_THE TASK_
No pictures should be carried over. Output all other parts of the entries verbatim.

═════ DATASET EXCERPTS

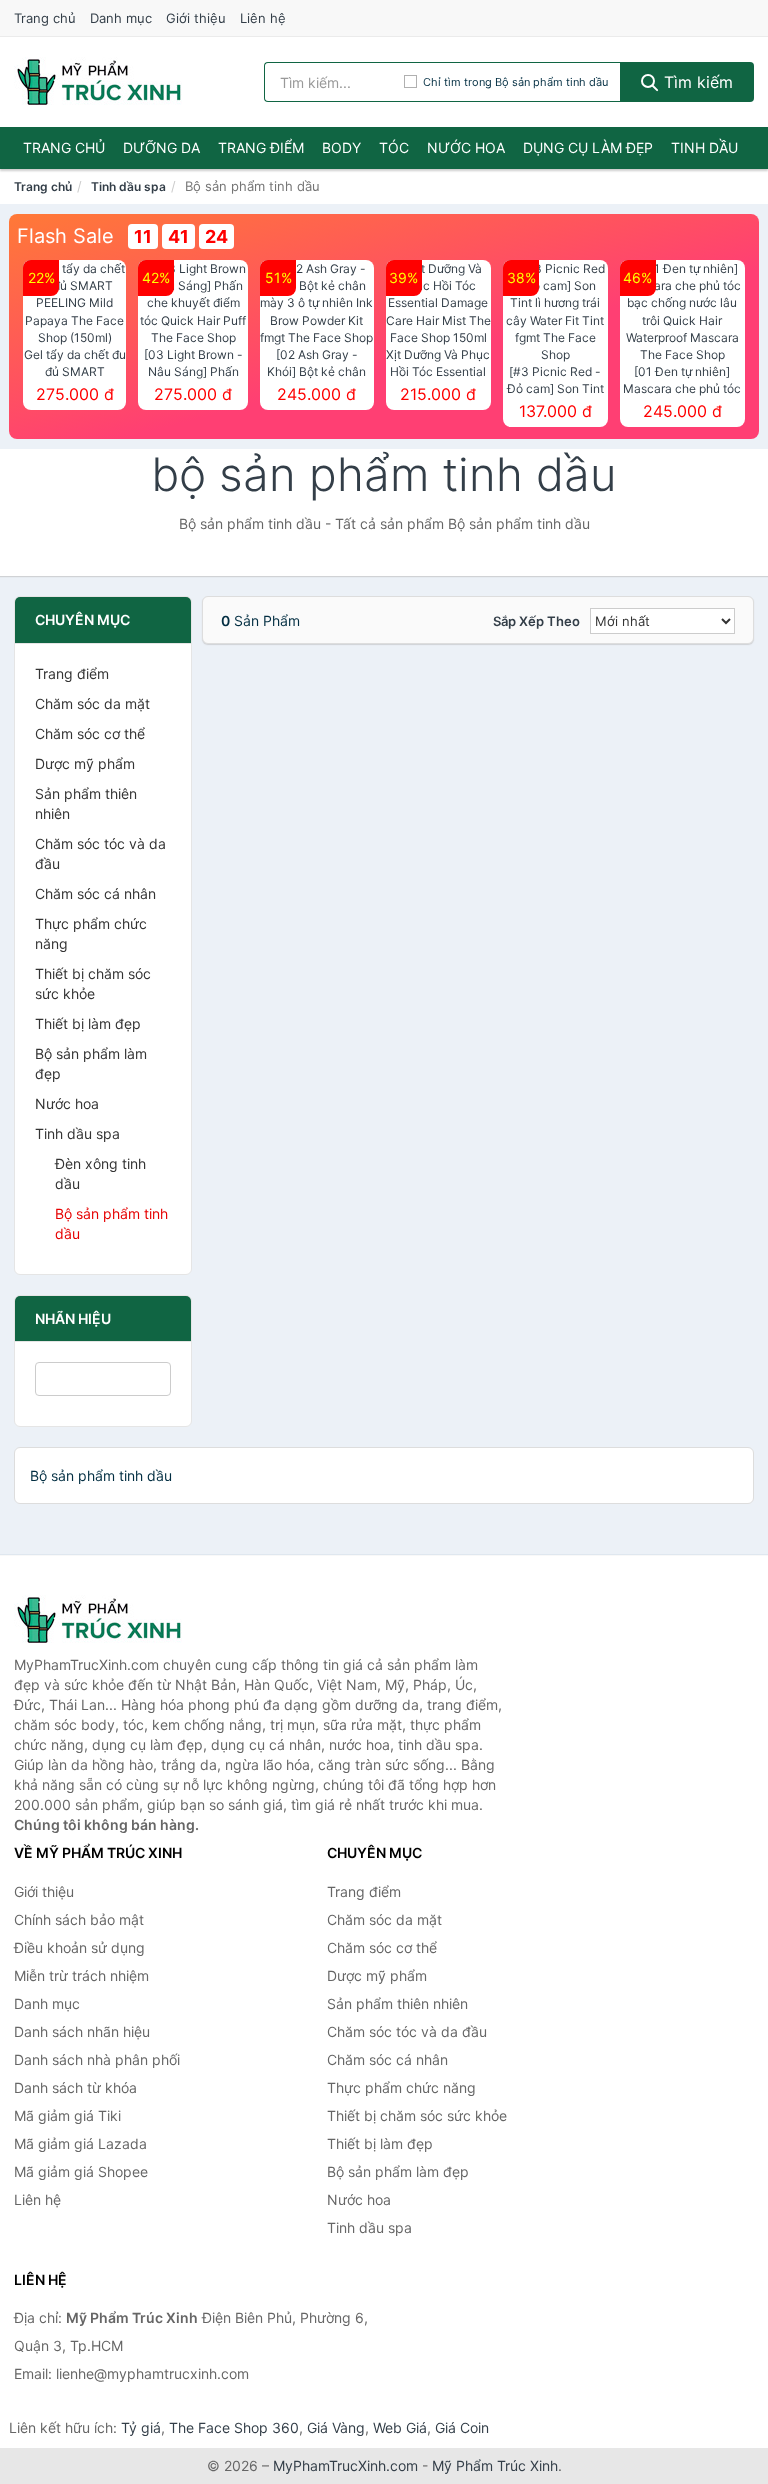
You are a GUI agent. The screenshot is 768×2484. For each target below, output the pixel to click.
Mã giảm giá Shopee (81, 2171)
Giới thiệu (196, 18)
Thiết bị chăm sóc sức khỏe (93, 983)
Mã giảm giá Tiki (67, 2115)
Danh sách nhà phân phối (97, 2059)
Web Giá (400, 2427)
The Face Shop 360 (234, 2427)
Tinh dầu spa (128, 186)
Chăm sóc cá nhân (95, 893)
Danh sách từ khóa (75, 2087)
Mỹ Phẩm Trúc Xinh (495, 2465)
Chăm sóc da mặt (92, 703)
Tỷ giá (141, 2427)
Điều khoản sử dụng (79, 1947)
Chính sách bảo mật (79, 1919)
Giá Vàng (336, 2427)
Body (341, 147)
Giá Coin (462, 2427)
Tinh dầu (704, 147)
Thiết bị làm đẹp (88, 1023)
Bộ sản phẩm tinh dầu (111, 1223)
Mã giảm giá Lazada (80, 2143)
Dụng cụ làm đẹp (588, 147)
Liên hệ (263, 18)
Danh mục (121, 18)
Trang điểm (261, 147)
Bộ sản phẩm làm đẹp (91, 1063)
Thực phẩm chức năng (91, 933)
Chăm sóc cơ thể (90, 733)
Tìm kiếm (696, 82)
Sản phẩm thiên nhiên (86, 803)
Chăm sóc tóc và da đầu (100, 853)
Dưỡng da (161, 147)
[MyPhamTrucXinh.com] (99, 82)
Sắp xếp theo (536, 621)
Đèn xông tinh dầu (100, 1173)
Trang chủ (45, 18)
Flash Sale (65, 236)
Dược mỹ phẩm (85, 763)
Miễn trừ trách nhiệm (81, 1975)
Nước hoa (466, 147)
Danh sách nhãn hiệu (82, 2031)
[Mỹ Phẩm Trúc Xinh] (114, 1620)
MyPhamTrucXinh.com (345, 2465)
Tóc (394, 147)
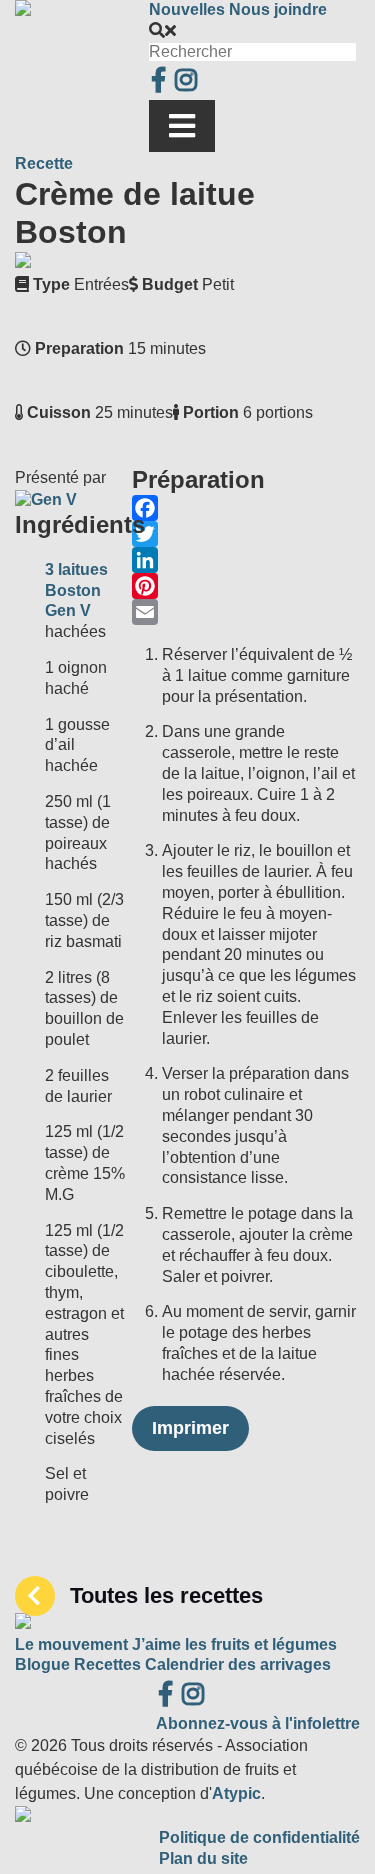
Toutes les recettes (166, 1595)
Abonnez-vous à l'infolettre (258, 1723)
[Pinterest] (246, 586)
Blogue (42, 1664)
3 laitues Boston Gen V (76, 590)
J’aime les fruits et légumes (234, 1644)
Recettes (107, 1664)
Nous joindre (278, 9)
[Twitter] (246, 534)
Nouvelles (187, 9)
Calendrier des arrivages (238, 1664)
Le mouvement (71, 1644)
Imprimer (190, 1428)
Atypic (236, 1793)
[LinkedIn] (246, 560)
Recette (44, 163)
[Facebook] (246, 508)
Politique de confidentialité (259, 1837)
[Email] (246, 612)
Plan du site (203, 1858)
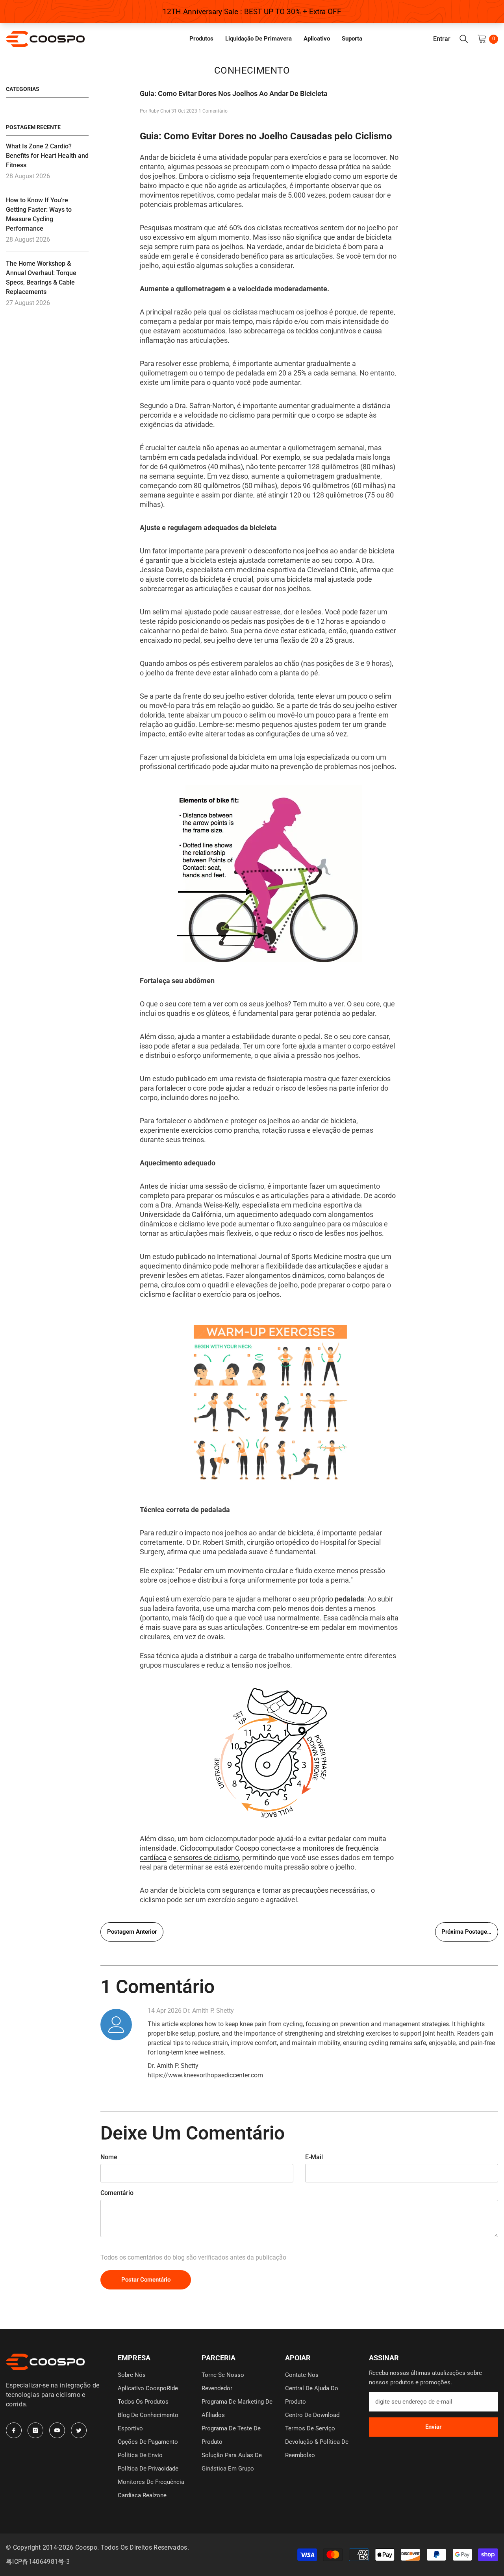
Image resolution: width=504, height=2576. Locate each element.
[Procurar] (464, 39)
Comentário (116, 2193)
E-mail (314, 2157)
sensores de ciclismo (206, 1857)
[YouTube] (57, 2430)
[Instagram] (35, 2430)
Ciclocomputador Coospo (219, 1848)
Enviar (433, 2426)
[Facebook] (14, 2430)
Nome (108, 2157)
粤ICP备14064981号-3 (38, 2561)
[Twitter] (79, 2430)
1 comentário (213, 111)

══════════

_OUTPUT OF THE TASK_
You are a GUI agent. The screenshot is 768×2484. For each target below, output the pixel to click.
Mã giảm giá Shopee (81, 2171)
Giới thiệu (196, 18)
Thiết bị chăm sóc sức khỏe (93, 983)
Mã giảm giá Tiki (67, 2115)
Danh sách nhà phân phối (97, 2059)
Web Giá (400, 2427)
The Face Shop 360 (234, 2427)
Tinh dầu spa (128, 186)
Chăm sóc cá nhân (95, 893)
Danh sách từ khóa (75, 2087)
Mỹ Phẩm Trúc Xinh (495, 2465)
Chăm sóc da mặt (92, 703)
Tỷ giá (141, 2427)
Điều khoản sử dụng (79, 1947)
Chính sách bảo mật (79, 1919)
Giá Vàng (336, 2427)
Body (341, 147)
Giá Coin (462, 2427)
Tinh dầu (704, 147)
Thiết bị làm đẹp (88, 1023)
Bộ sản phẩm tinh dầu (111, 1223)
Mã giảm giá Lazada (80, 2143)
Dụng cụ làm đẹp (588, 147)
Liên hệ (263, 18)
Danh mục (121, 18)
Trang điểm (261, 147)
Bộ sản phẩm làm đẹp (91, 1063)
Thực phẩm chức năng (91, 933)
Chăm sóc cơ thể (90, 733)
Tìm kiếm (696, 82)
Sản phẩm thiên nhiên (86, 803)
Chăm sóc tóc và da đầu (100, 853)
Dưỡng da (161, 147)
[MyPhamTrucXinh.com] (99, 82)
Sắp xếp theo (536, 621)
Đèn xông tinh dầu (100, 1173)
Trang chủ (45, 18)
Flash Sale (65, 236)
Dược mỹ phẩm (85, 763)
Miễn trừ trách nhiệm (81, 1975)
Nước hoa (466, 147)
Danh sách nhãn hiệu (82, 2031)
[Mỹ Phẩm Trúc Xinh] (114, 1620)
MyPhamTrucXinh.com (345, 2465)
Tóc (394, 147)
Toutes les recettes (166, 1595)
Abonnez-vous à l'infolettre (258, 1723)
[Pinterest] (246, 586)
Blogue (42, 1664)
3 laitues Boston Gen V (76, 590)
J’aime les fruits et légumes (234, 1644)
Recettes (107, 1664)
Nous joindre (278, 9)
[Twitter] (246, 534)
Nouvelles (187, 9)
Calendrier des arrivages (238, 1664)
Le mouvement (71, 1644)
Imprimer (190, 1428)
Atypic (236, 1793)
[LinkedIn] (246, 560)
Recette (44, 163)
[Facebook] (246, 508)
Politique de confidentialité (259, 1837)
[Email] (246, 612)
Plan du site (203, 1858)
Image resolution: width=504, height=2576. Locate each element.
[Procurar] (464, 39)
Comentário (116, 2193)
E-mail (314, 2157)
sensores de ciclismo (206, 1857)
[YouTube] (57, 2430)
[Instagram] (35, 2430)
Ciclocomputador Coospo (219, 1848)
Enviar (433, 2426)
[Facebook] (14, 2430)
Nome (108, 2157)
粤ICP备14064981号-3 (38, 2561)
[Twitter] (79, 2430)
1 comentário (213, 111)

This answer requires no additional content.